3.5. Sensitivity Analysis

Women had a higher incidence of mental disorders than men in the healthy population, and individuals with cancer, CVD, diabetes, or osteoarthritis (Fig. S3). Each of the four chronic conditions was associated with an increased risk of mental disorders in both men and women across different time points (Fig. S4). Baseline melanoma was associated with an increased risk of incident depression in men only. Baseline breast cancer was an independent risk factor for incident depression in women so was baseline prostate cancer in men. Other cancer at baseline was associated with a higher incidence of depression in both men and women whereas the magnitude was greater in men (Fig. S5). Baseline prostate cancer was associated with a higher incidence of anxiety in men (Fig. S6). Other cancer at baseline was associated with a higher incidence of mental disorders in both men and women (Fig. S7). Individuals with multimorbidity at baseline had higher incidence of depression, anxiety, and mental disorders and this association did not differ between women and men (Fig. S8).

4. Discussion

We found women had a higher incidence of depression and anxiety than men and this association was significant in the healthy population and those with cancer, CVD, diabetes, or osteoarthritis. Long-term conditions including cancer, CVD and osteoarthritis were each associated with an increased risk of incident depression and anxiety. The magnitude of the association between baseline cancer and incident depression was greater in men than in women. Diabetes was an independent risk factor for incident depression in both genders but for incident anxiety in men only. Osteoarthritis had the highest HR for both incident depression and anxiety among four conditions.

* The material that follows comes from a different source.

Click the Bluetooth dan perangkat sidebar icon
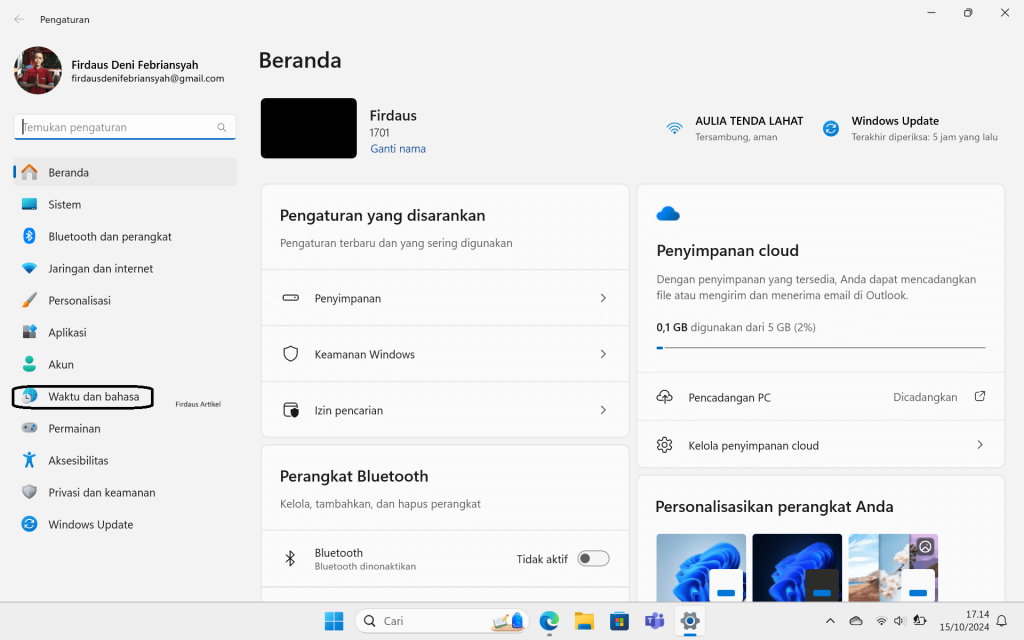 click(29, 236)
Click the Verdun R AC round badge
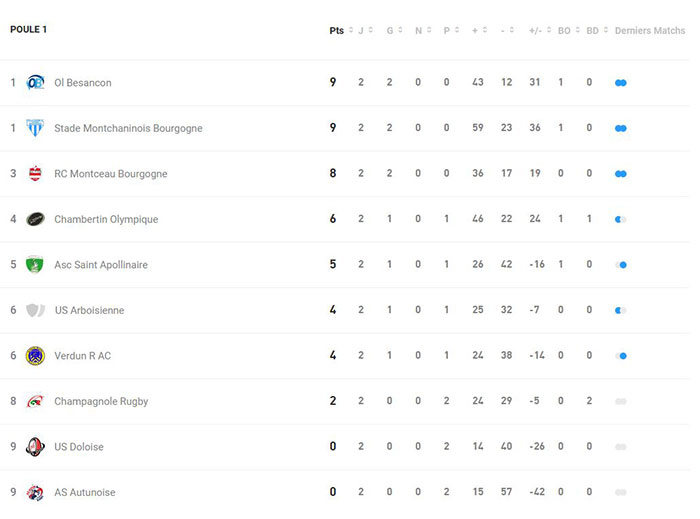Image resolution: width=700 pixels, height=519 pixels. [x=35, y=356]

Our study agrees with previous studies showing that women had a higher incidence of depression and anxiety than men [18]. The gender gaps in incident depression and anxiety may be attributed to sex differences in genetics, hormones, socioeconomic status, environment, and psychological distress [23]. Our findings are independent of country of birth, age, income, education, BMI, psychological distress, chronic conditions and family history of conditions (including depression) suggesting that other potential mediators/confounders need to be investigated. One plausible explanation for the gender gaps is the lower depression recognition in men than in women [23].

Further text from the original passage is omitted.